An exact copy of the entries below is required, with all pictures removed.

=== TASK INPUT ===

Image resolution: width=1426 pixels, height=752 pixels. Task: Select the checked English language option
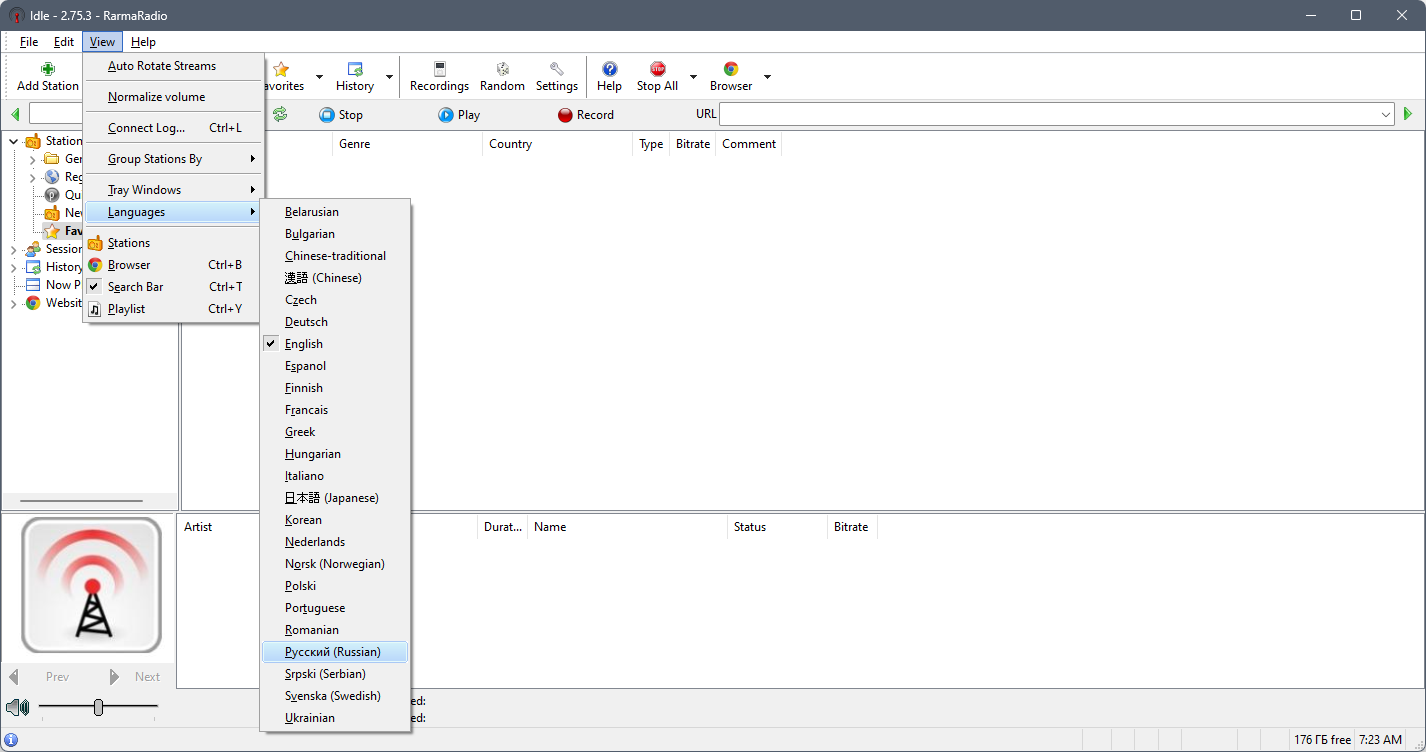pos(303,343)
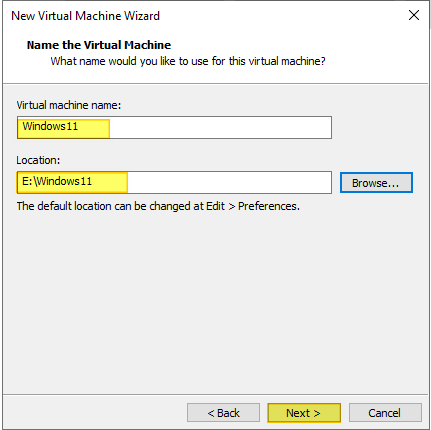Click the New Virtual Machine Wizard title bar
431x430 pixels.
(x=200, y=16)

===

TASK ANSWER:
Image resolution: width=1426 pixels, height=752 pixels. Task: Select the checked English language option
pos(303,343)
Click the New Virtual Machine Wizard title bar
431x430 pixels.
(x=200, y=16)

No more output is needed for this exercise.